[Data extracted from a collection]

- - -

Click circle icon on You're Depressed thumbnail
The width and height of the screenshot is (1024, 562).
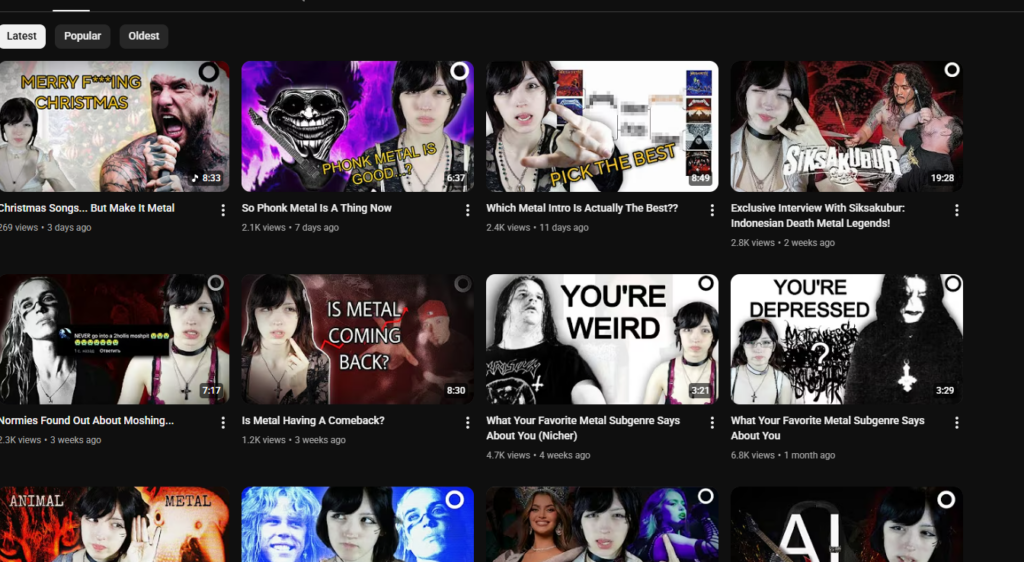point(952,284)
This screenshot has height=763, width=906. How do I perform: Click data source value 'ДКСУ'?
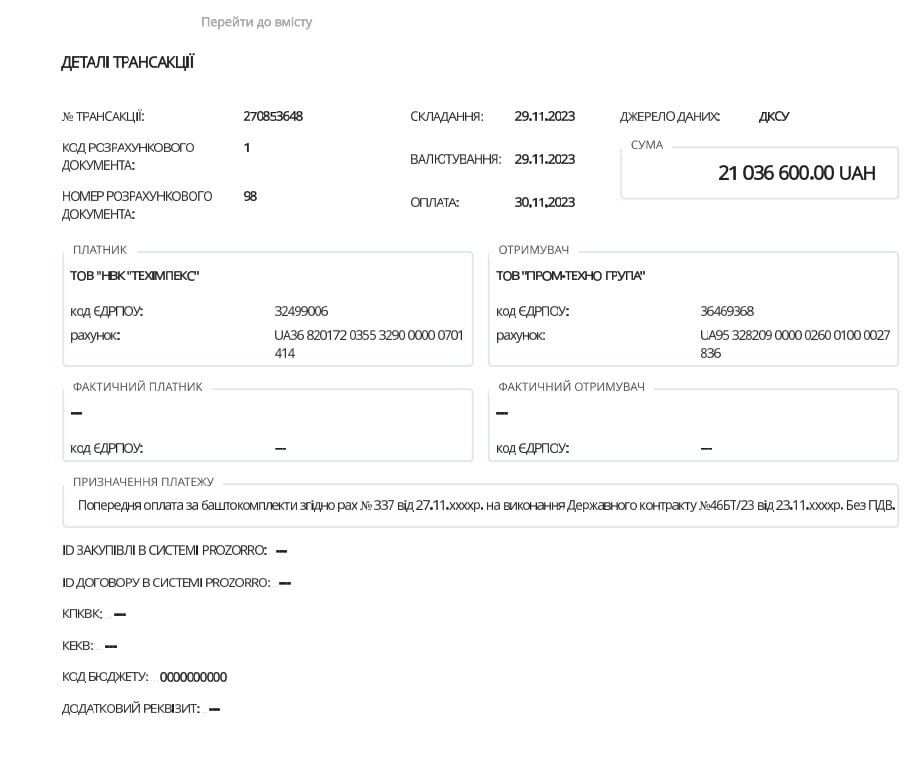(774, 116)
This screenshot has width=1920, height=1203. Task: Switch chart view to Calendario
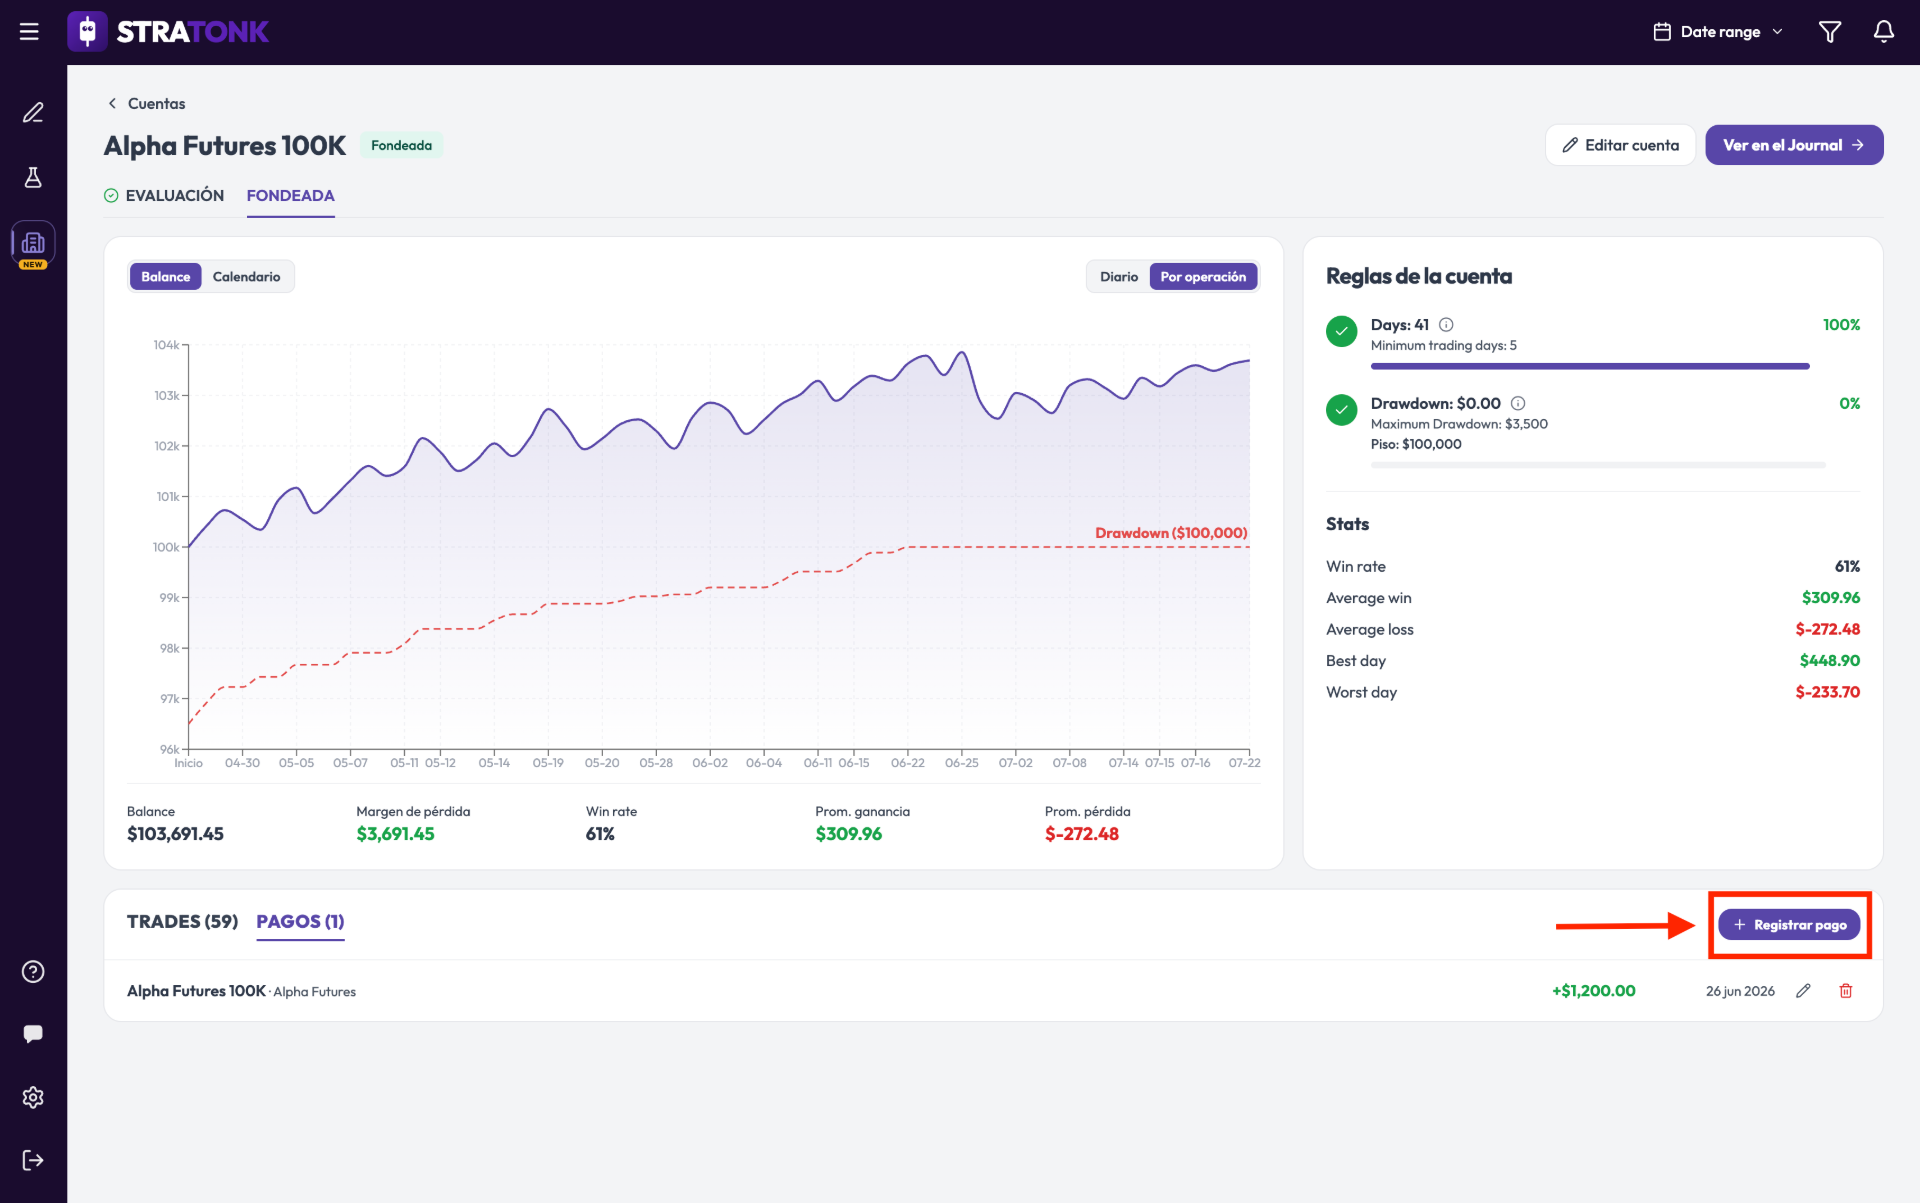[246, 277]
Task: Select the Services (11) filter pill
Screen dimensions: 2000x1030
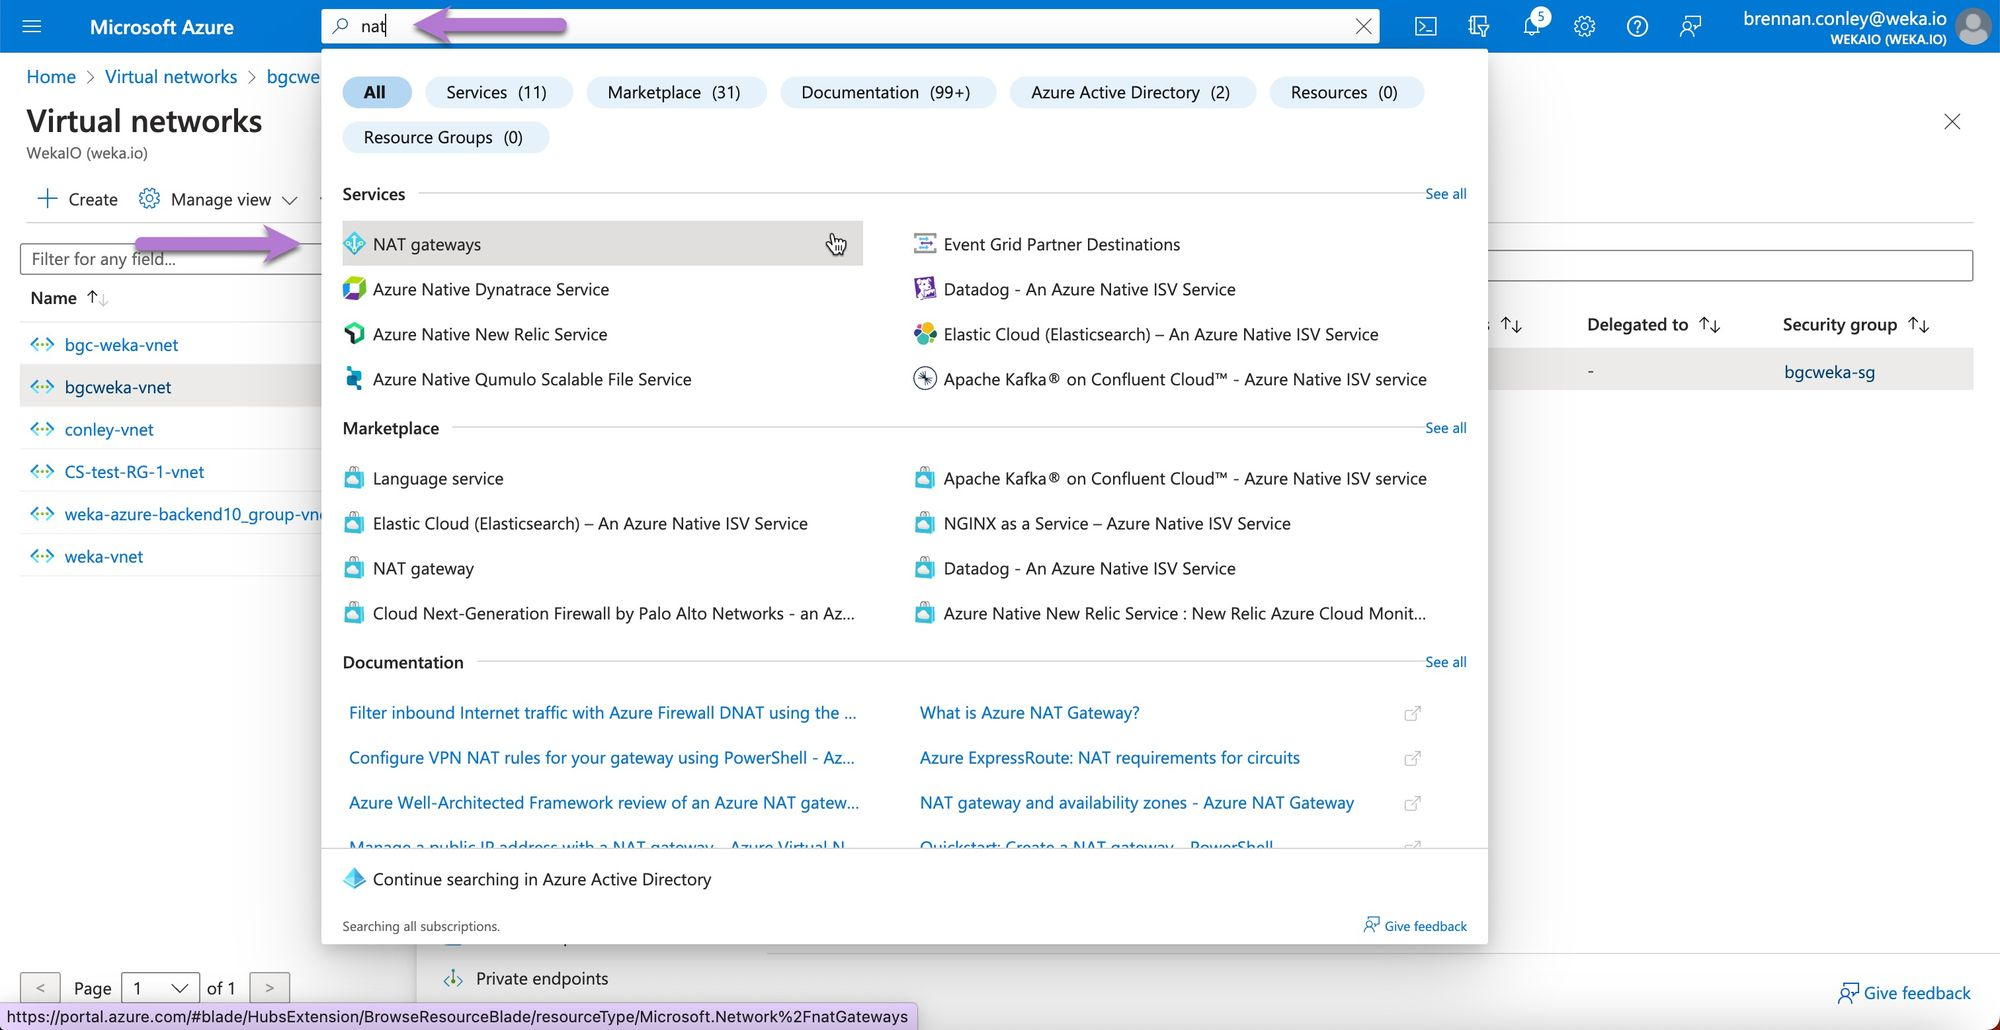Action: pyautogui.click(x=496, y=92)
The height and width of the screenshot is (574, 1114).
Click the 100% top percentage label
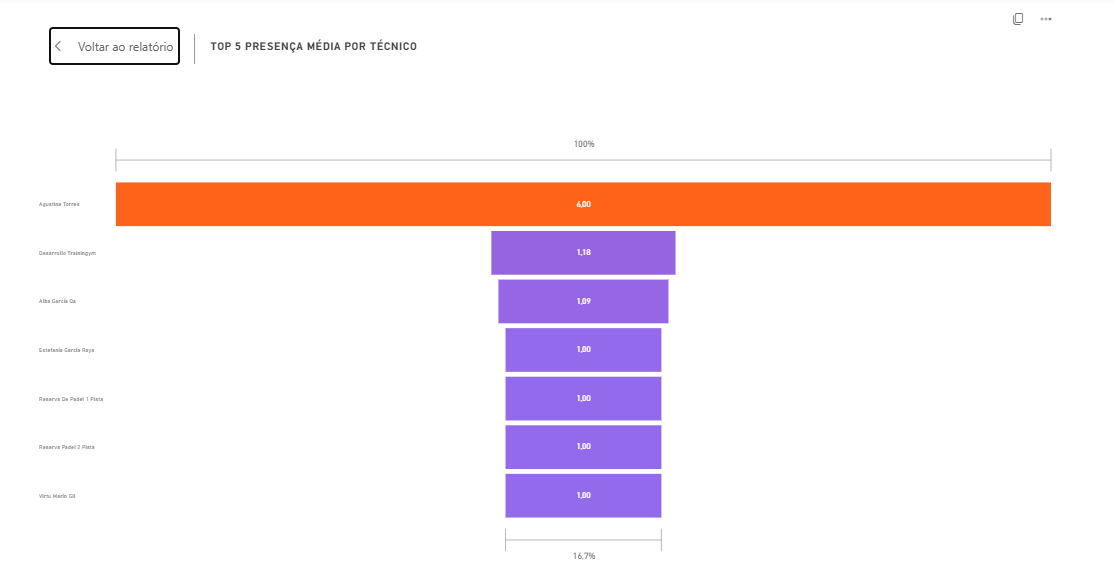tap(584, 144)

- - -

WHAT TO DO → The copy you output must match the entries above exactly, except that it has no pictures.

OUTPUT BELOW →
Click circle icon on You're Depressed thumbnail
The width and height of the screenshot is (1024, 562).
point(952,284)
This screenshot has height=763, width=906. How do I perform: Click data source value 'ДКСУ'?
(774, 116)
This screenshot has width=1920, height=1203. Task: Switch chart view to Calendario
[246, 277]
Task: Select the Services (11) filter pill
Screen dimensions: 2000x1030
Action: pyautogui.click(x=496, y=92)
The height and width of the screenshot is (574, 1114).
Click the 100% top percentage label
tap(584, 144)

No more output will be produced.